The Death of a Tree: A Eulogy for a Dear Friend
“It is worse than boorish, it is criminal, to inflict an unnecessary injury on the tree that feeds or shadows us. Old trees are our parents, and our parents’ parents, perchance.”
By Maria Popova
For as long as I’ve lived in Brooklyn, I’ve had an abiding self-consolation ritual. In troubled times, I would head to Prospect Park on my bike and ride along the loop until I felt better. And I always did, largely thanks to an old lopsided tree that stood atop the formidable uphill crowning the final segment of the loop.
This greeter after the lung-splitting climb, its own crown the shape of a lung, became my beloved friend through life’s trials and triumphs. For years, the tree saw me through every heartbreak, every bout of ill health, every kind of psychic tumult. I was comforted by its constancy — the quiet certitude with which its barren branches clawed at life as they reached into the leaden winter sky, assured of spring’s eventual arrival; and when spring did come, the unselfconscious jubilation of its new leaves, just born yet animated by the wisdom of the tree’s many decades.
Even when the grimmest day of my adult life arrived, I knew what to do — I mounted my bike, put on Patti Smith talking about William Blake and death at the New York Public Library, and headed for the park. I circled the loop for hours on end, resting by the tree after each closing climb to savor its silent solace.
I turned to the tree again and again over the years, and took many portraits of its various seasonal guises. Recently, in the midst of a particularly trying stretch of life, I once again sought this steadfast friend. I pedaled to the park hungry for its comfort, restless to reach the end of the loop. But when I climbed that final hill, my pounding heart sank with heavy stillness.
Where my tree once stood, there was now a shallow stump, its rings of life bleeding into the open air with the incomprehensible finality of a beheading.
I felt gutted, bereft. I thought about the growing body of research on what trees feel, about their centrality in our storytelling, about Hermann Hesse’s ode to their ancient wisdom, then couldn’t think, couldn’t feel.
I’ve been unable to return to the park in the weeks since. But I’ve returned to one of my few other sources of constancy and comfort — The Journal of Henry David Thoreau, 1837–1861 (public library), that incomparable trove of wisdom on deeply human concerns like the greatest gift of growing old, the myth of productivity, the sacredness of public libraries, the creative benefits of keeping a diary, and the only worthwhile definition of success.

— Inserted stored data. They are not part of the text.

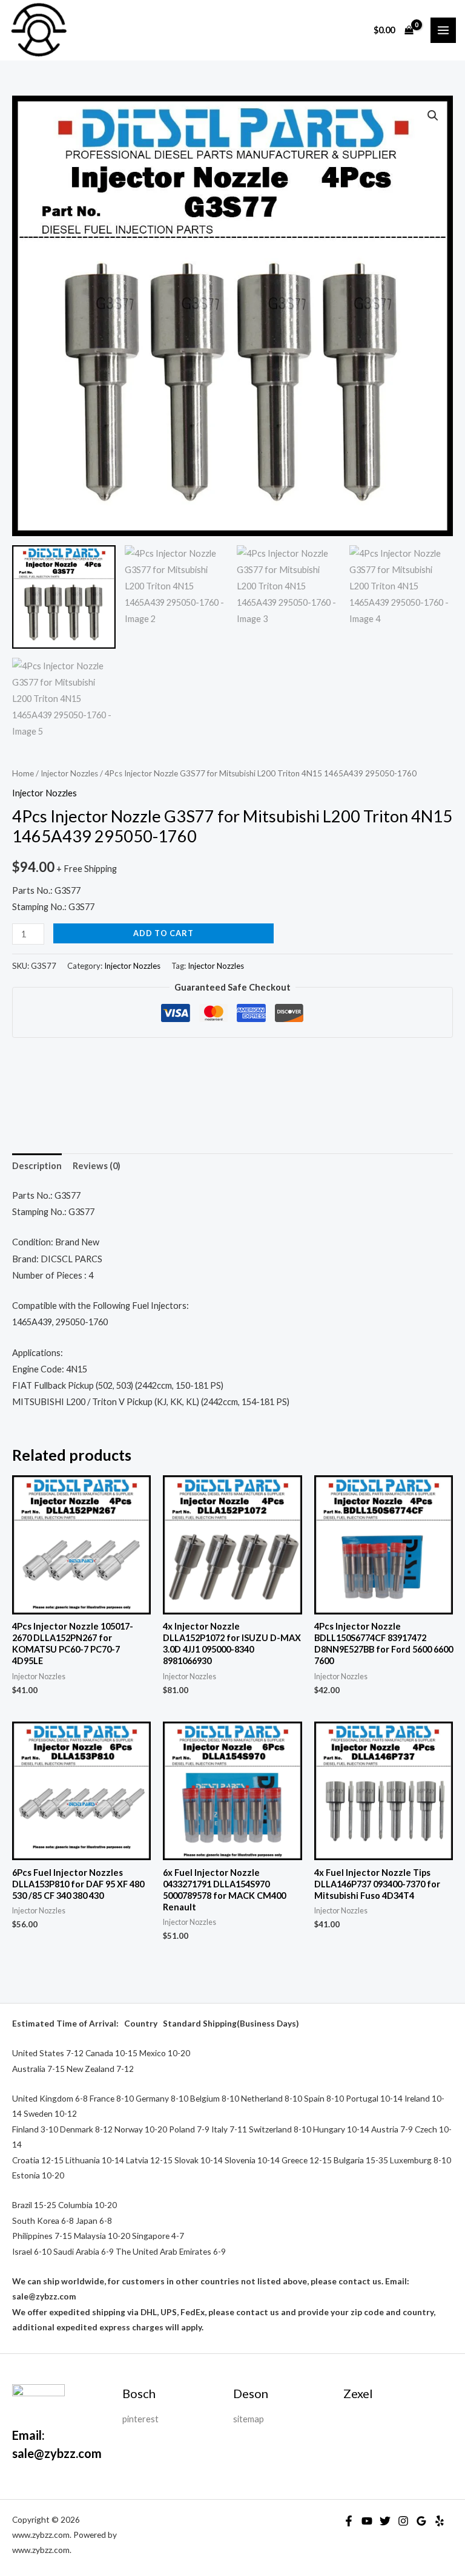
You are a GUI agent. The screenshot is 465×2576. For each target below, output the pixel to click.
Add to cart (163, 933)
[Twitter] (385, 2520)
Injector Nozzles (69, 773)
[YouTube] (366, 2520)
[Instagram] (403, 2520)
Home (23, 773)
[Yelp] (439, 2520)
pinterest (140, 2419)
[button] (433, 115)
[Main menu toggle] (443, 30)
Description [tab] (37, 1166)
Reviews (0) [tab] (96, 1166)
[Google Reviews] (421, 2520)
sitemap (248, 2419)
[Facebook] (348, 2520)
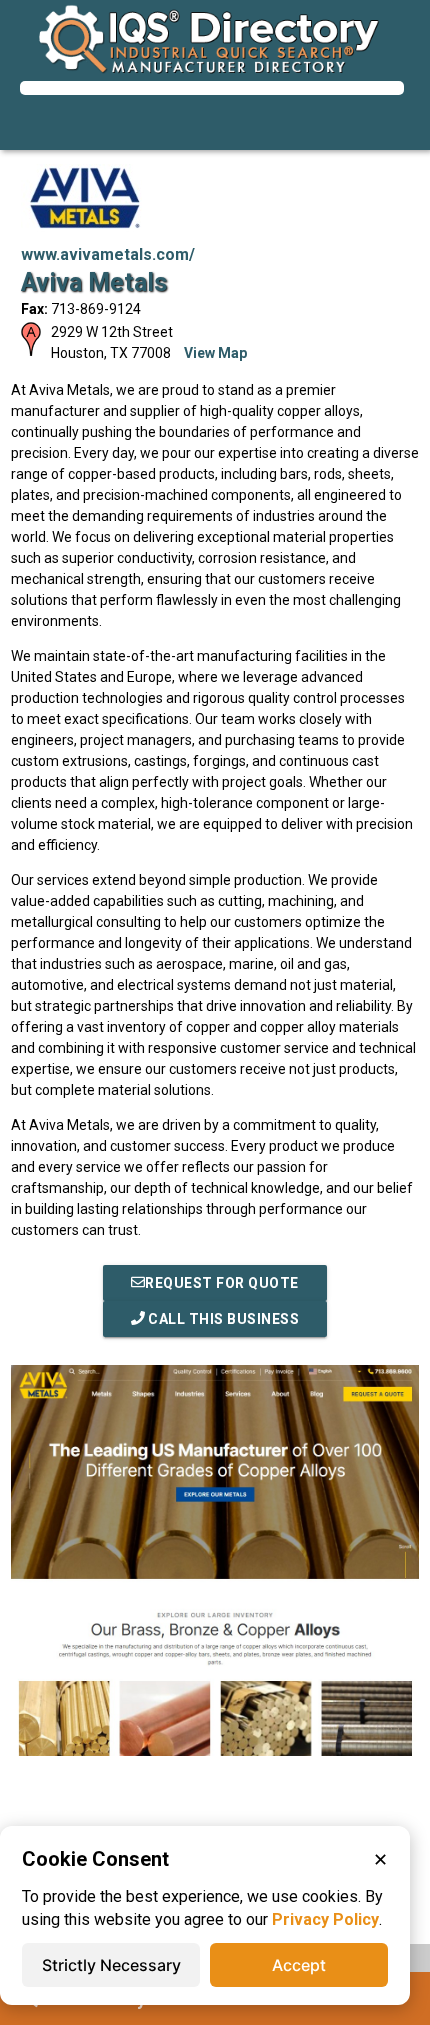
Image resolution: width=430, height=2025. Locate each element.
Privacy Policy (325, 1919)
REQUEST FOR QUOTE (222, 1283)
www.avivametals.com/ (108, 254)
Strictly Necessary (111, 1965)
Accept (299, 1965)
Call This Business (222, 1319)
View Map (215, 353)
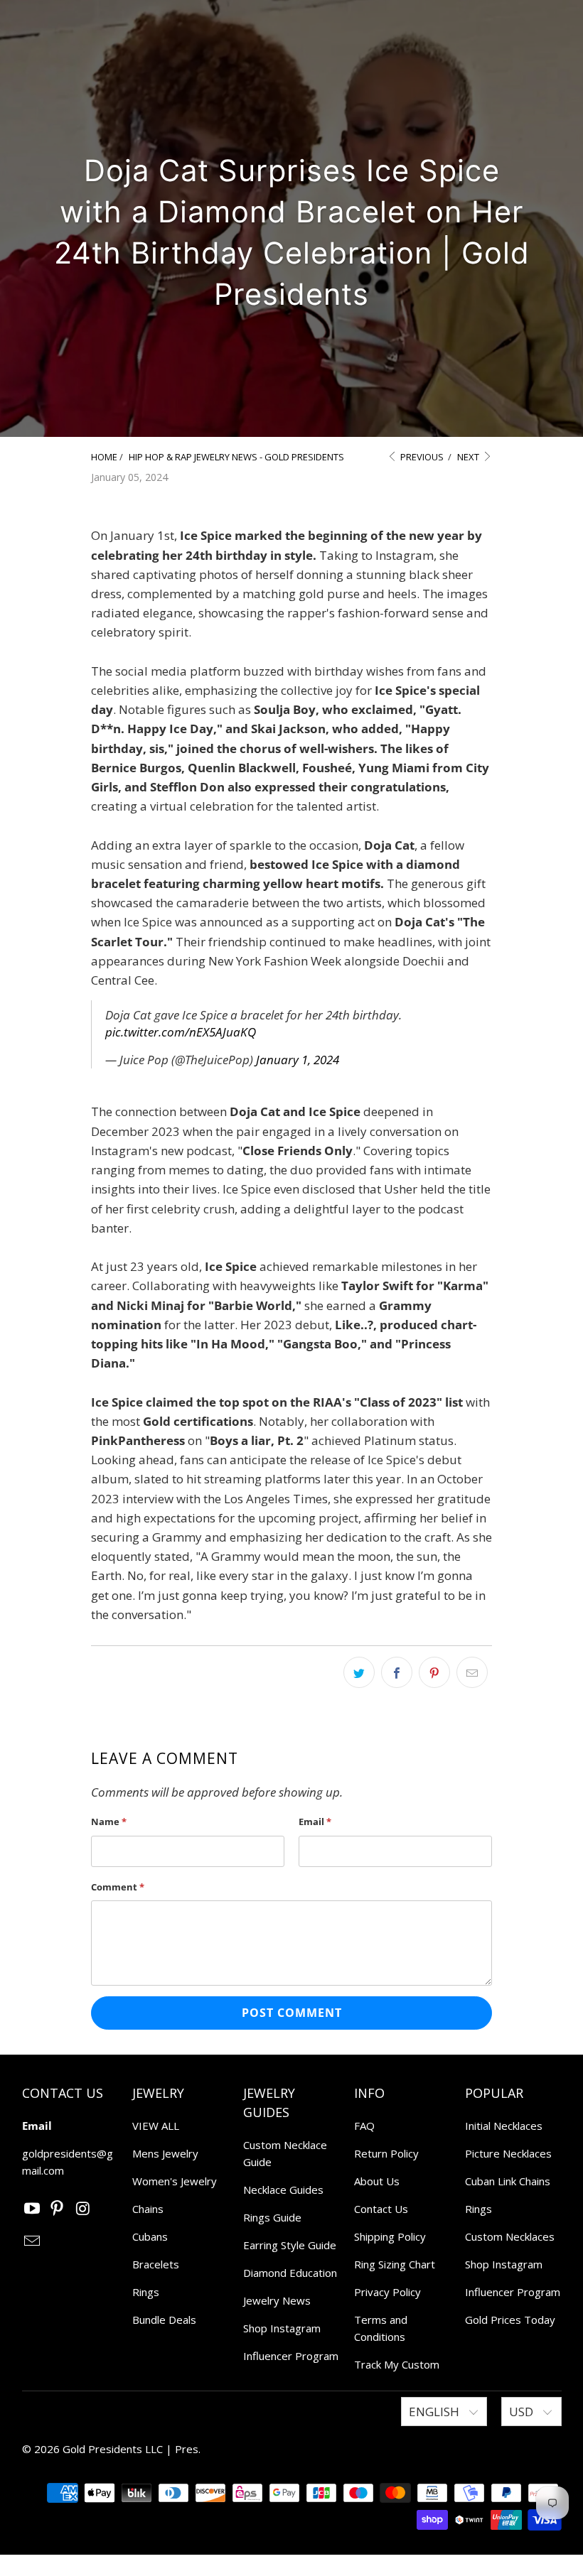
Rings (145, 2292)
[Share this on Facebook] (396, 1672)
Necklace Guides (283, 2189)
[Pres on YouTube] (32, 2208)
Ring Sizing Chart (394, 2264)
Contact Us (381, 2209)
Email (315, 1821)
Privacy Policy (387, 2292)
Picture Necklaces (508, 2153)
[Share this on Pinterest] (434, 1672)
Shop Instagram (282, 2328)
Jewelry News (277, 2300)
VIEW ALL (155, 2125)
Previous (421, 456)
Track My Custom (396, 2364)
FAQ (364, 2125)
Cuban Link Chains (507, 2181)
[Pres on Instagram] (83, 2208)
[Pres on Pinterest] (57, 2208)
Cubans (150, 2236)
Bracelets (155, 2264)
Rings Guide (272, 2217)
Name (109, 1821)
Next (469, 456)
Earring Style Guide (289, 2245)
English (435, 2411)
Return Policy (386, 2153)
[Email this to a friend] (472, 1672)
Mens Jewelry (165, 2153)
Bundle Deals (164, 2319)
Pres (186, 2449)
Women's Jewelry (174, 2181)
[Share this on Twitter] (359, 1672)
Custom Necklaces (510, 2236)
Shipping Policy (390, 2236)
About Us (377, 2181)
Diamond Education (290, 2273)
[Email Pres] (32, 2241)
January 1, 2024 (297, 1059)
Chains (148, 2209)
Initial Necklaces (503, 2125)
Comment (117, 1886)
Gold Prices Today (510, 2319)
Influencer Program (290, 2356)
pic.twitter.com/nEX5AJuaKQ (180, 1032)
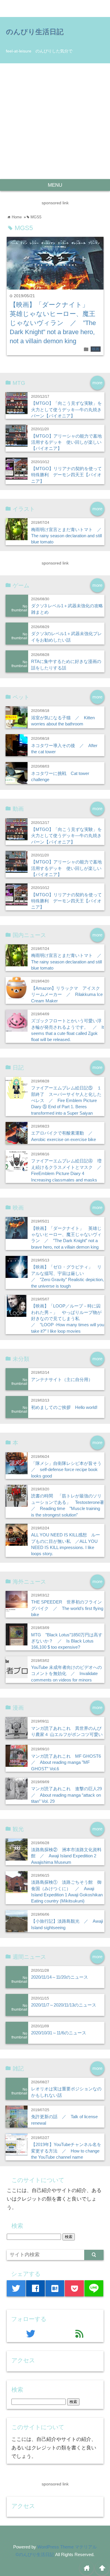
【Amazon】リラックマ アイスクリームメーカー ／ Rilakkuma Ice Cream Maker (67, 994)
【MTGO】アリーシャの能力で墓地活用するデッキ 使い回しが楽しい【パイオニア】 (66, 442)
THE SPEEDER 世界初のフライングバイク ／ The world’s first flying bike (67, 1608)
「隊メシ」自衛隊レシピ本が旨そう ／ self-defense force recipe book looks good (68, 1469)
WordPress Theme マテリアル (67, 2546)
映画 (95, 349)
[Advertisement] (55, 121)
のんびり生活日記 (34, 31)
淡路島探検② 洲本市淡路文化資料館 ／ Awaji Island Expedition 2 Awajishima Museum (66, 1856)
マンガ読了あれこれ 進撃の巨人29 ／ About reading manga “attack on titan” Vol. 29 (68, 1795)
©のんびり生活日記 (35, 2554)
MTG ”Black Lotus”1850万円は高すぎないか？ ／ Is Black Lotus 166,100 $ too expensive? (66, 1641)
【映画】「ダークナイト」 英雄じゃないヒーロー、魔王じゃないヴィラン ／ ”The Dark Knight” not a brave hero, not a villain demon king (53, 323)
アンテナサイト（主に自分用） (62, 1379)
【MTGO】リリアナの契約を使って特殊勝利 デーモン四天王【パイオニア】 (66, 475)
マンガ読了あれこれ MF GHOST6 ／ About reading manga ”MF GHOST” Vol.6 (68, 1762)
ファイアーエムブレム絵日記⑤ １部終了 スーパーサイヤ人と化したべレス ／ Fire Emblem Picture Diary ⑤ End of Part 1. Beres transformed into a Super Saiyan (66, 1100)
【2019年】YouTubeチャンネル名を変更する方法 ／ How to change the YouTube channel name (66, 2151)
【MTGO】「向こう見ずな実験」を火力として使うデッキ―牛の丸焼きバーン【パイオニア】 (66, 409)
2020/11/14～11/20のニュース (59, 1977)
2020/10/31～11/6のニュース (58, 2032)
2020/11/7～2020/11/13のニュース (63, 2004)
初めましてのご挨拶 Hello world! (64, 1407)
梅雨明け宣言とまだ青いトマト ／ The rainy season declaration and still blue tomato (68, 536)
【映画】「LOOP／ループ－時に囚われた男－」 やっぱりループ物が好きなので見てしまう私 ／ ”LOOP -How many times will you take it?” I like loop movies (67, 1318)
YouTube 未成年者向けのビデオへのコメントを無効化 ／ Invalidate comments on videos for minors (66, 1673)
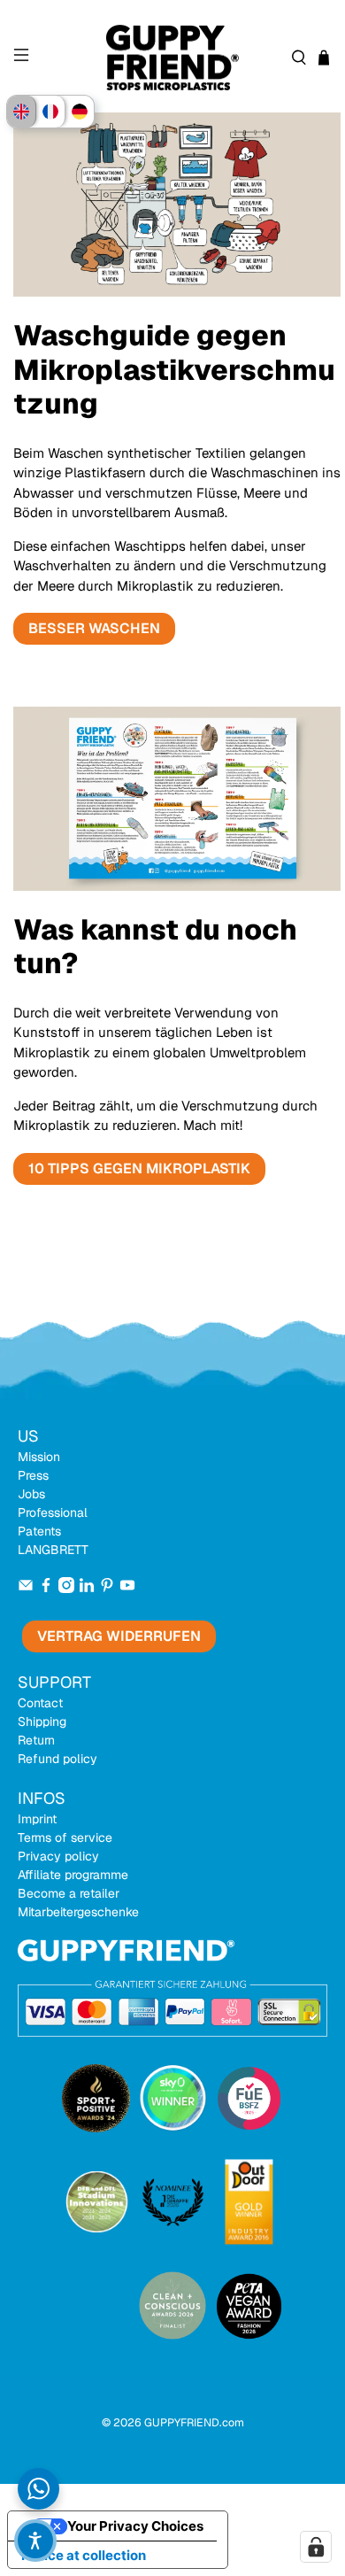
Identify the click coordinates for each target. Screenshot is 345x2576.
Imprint (37, 1819)
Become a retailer (68, 1893)
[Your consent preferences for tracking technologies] (316, 2547)
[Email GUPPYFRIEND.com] (26, 1589)
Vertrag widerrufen (119, 1636)
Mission (39, 1457)
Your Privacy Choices (135, 2526)
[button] (35, 2540)
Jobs (31, 1494)
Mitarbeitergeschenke (78, 1912)
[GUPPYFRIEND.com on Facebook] (46, 1589)
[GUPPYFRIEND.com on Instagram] (66, 1589)
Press (33, 1475)
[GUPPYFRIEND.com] (173, 58)
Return (36, 1740)
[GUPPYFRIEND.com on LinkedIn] (87, 1589)
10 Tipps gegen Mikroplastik (139, 1168)
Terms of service (65, 1837)
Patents (39, 1531)
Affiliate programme (73, 1875)
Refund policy (57, 1759)
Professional (53, 1512)
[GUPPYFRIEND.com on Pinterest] (107, 1589)
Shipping (42, 1721)
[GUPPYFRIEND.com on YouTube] (127, 1589)
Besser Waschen (94, 628)
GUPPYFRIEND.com (194, 2422)
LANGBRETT (53, 1550)
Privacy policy (58, 1856)
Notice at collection (83, 2555)
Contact (40, 1703)
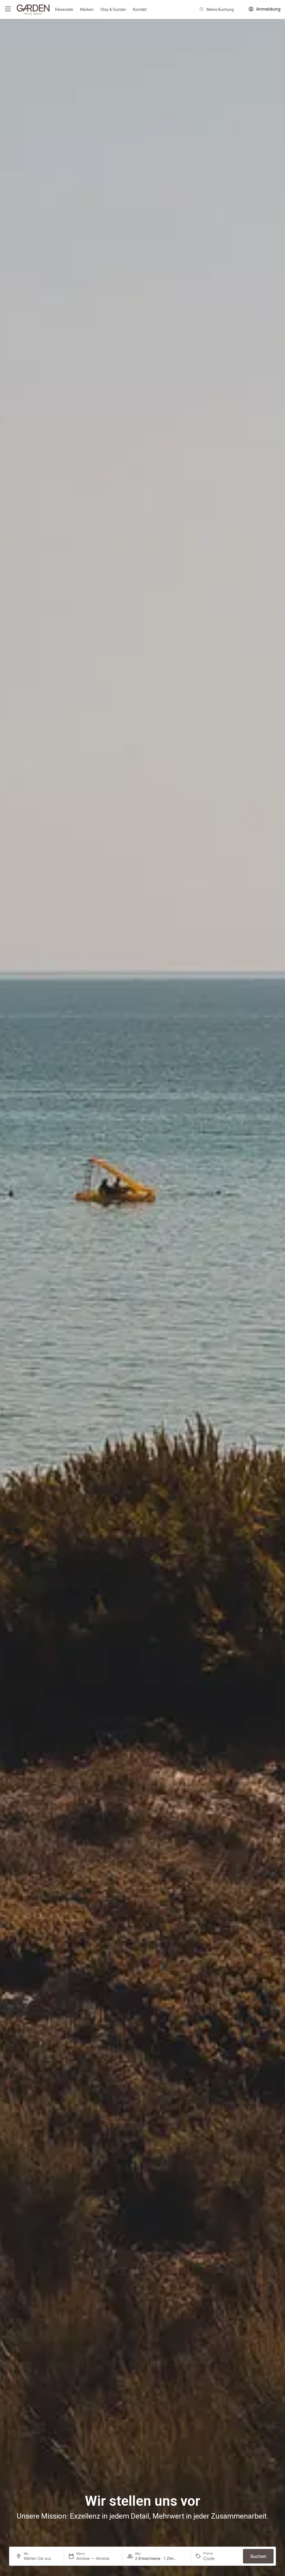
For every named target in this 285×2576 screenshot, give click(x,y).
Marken (87, 9)
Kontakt (140, 9)
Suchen (258, 2556)
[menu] (7, 9)
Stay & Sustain (113, 9)
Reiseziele (64, 9)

In an entry from October 23, 1855 — four years before Darwin forever changed our understanding of the interconnectedness of the natural world — Thoreau writes beautifully about our kinship with trees:
Now is the time for chestnuts. A stone cast against the trees shakes them down in showers upon one’s head and shoulders. But I cannot excuse myself for using the stone. It is not innocent, it is not just, so to maltreat the tree that feeds us. I am not disturbed by considering that if I thus shorten its life I shall not enjoy its fruit so long, but am prompted to a more innocent course by motives purely of humanity. I sympathize with the tree, yet I heaved a big stone against the trunks like a robber, — not too good to commit murder. I trust that I shall never do it again. These gifts should be accepted, not merely with gentleness, but with a certain humble gratitude. The tree whose fruit we would obtain should not be too rudely shaken even. It is not a time of distress, when a little haste and violence even might be pardoned. It is worse than boorish, it is criminal, to inflict an unnecessary injury on the tree that feeds or shadows us. Old trees are our parents, and our parents’ parents, perchance. If you would learn the secrets of Nature, you must practice more humanity than others. The thought that I was robbing myself by injuring the tree did not occur to me, but I was affected as if I had cast a rock at a sentient being, — with a duller sense than my own, it is true, but yet a distant relation. Behold a man cutting down a tree to come at the fruit! What is the moral of such an act?
This is the question Marianne Moore asked, and so gloriously answered, when she saved a tree with a poem in this selfsame park. I think now of James Baldwin and his lamentation that “something awful is happening to a civilization, when it ceases to produce poets.”